2. The sand control screen assembly of claim 1, wherein the plurality of continuous ribs are coupled to and extend from an inner surface of the filter medium.
3. The sand control screen assembly of claim 1, wherein the plurality of continuous ribs are coupled to and extend from an outer surface of the perforated drainage layer.
4. The sand control screen assembly of claim 1, wherein the plurality of continuous ribs provide substantially uniform radial spacing between the perforated drainage layer and the filter medium.
5. The sand control screen assembly of claim 1, wherein the plurality of continuous ribs have a profile shape configuration selected from a group consisting of circular, triangular, elliptical, oval, square, rectangular, quatrefoil, curvilinear triangular, trapezoidal, pentagon, hexagon, other polygons, and asymmetrical.
6. The sand control screen assembly of claim 1, wherein the plurality of continuous ribs are formed by extrusion, stamping, or insertion of separate parts into perforations of the perforated drainage layer.
7. The sand control screen assembly of claim 1, wherein the plurality of continuous ribs and the base pipe have a substantially similar length.
8. A sand control screen assembly, comprising:
- a base pipe having openings through a thickness of the base pipe;
- a drainage layer disposed about the base pipe;
- a filter medium positioned about the drainage layer;
- a shroud disposed about the filter medium; and
- a plurality of continuous ribs for providing a first substantially uniform radial spacing between an inner surface of the drainage layer and an outer surface of the base pipe,
- wherein the plurality of continuous ribs are aligned with respect to each other to form a plurality of first flow channels therebetween, and
- wherein at least some of the plurality of continuous ribs comprise at least one cutout that traverses a width of the at least some continuous ribs, wherein the at least one cutout forms a second channel that allows for flow communication between adjacent first flow channels on either side of the at least some of the plurality of continuous ribs.
9. The sand control screen assembly of claim 8, further comprising:
- a second plurality of continuous ribs for providing a second substantially uniform radial spacing between the drainage layer and the filter medium when the sand control screen assembly is in use.
10. The sand control screen assembly of claim 8, wherein the plurality of continuous ribs are oriented longitudinally, circumferentially, or helically along the inner surface of the drainage layer.
11. The sand control screen assembly of claim 8, wherein the plurality of continuous ribs provides a radial spacing in a range from about 0.01 inch to about 1.00 inch.

__DATA SEGMENT__.
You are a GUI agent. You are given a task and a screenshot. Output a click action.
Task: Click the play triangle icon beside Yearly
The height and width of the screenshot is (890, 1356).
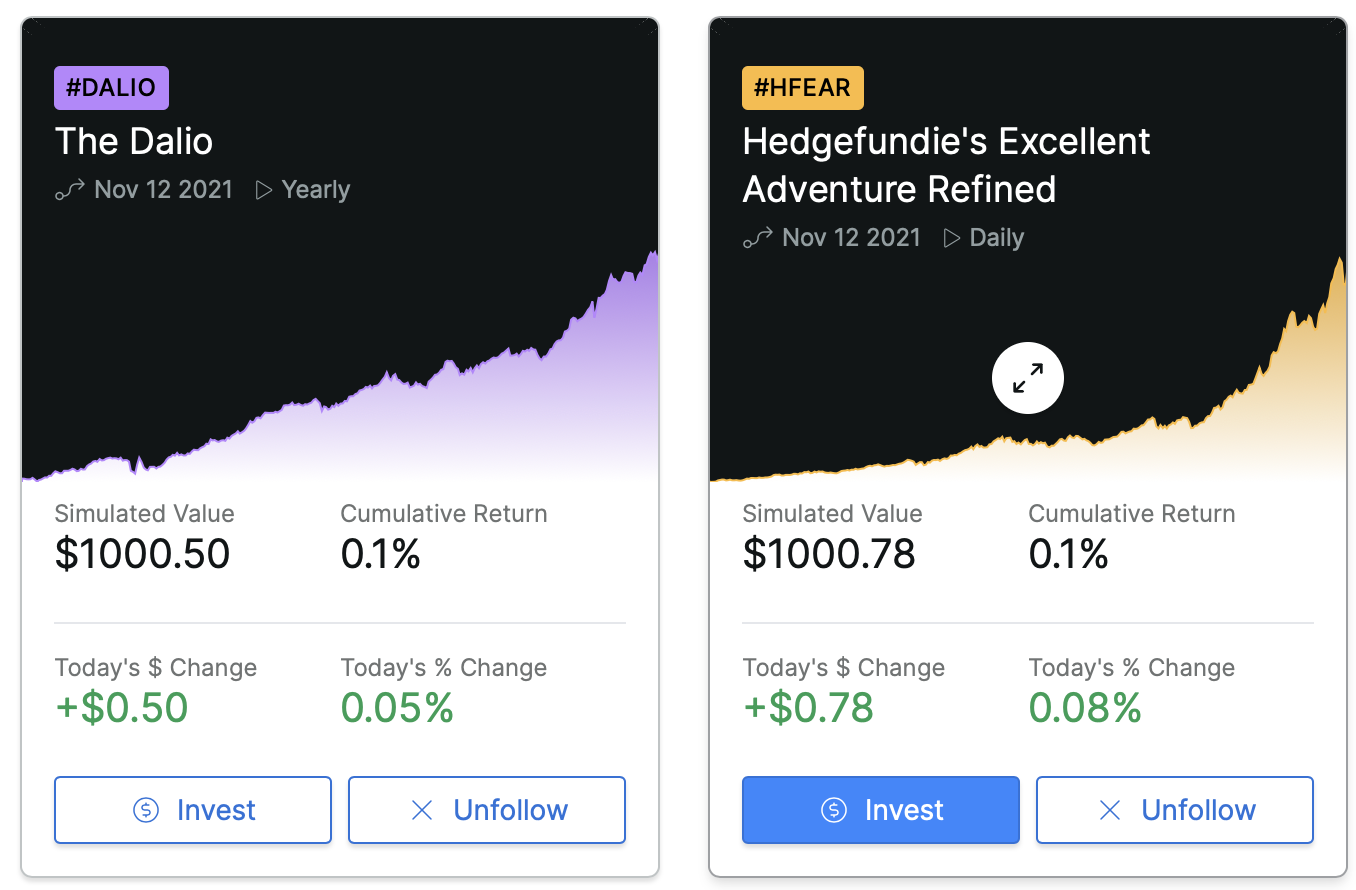click(264, 190)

__BRIEF A__.
From the sand control screen claims above, print the part that opens with the words containing "10. The sand" and closes with "about 1.00 inch.".
__BRIEF B__.
List the components that claim 8 of the sand control screen claims gives for the assembly.

__WORKED SOLUTION A__.
10. The sand control screen assembly of claim 8, wherein the plurality of continuous ribs are oriented longitudinally, circumferentially, or helically along the inner surface of the drainage layer.
11. The sand control screen assembly of claim 8, wherein the plurality of continuous ribs provides a radial spacing in a range from about 0.01 inch to about 1.00 inch.

__WORKED SOLUTION B__.
- a base pipe having openings through a thickness of the base pipe
- a drainage layer disposed about the base pipe
- a filter medium positioned about the drainage layer
- a shroud disposed about the filter medium
- a plurality of continuous ribs for providing a first substantially uniform radial spacing between an inner surface of the drainage layer and an outer surface of the base pipe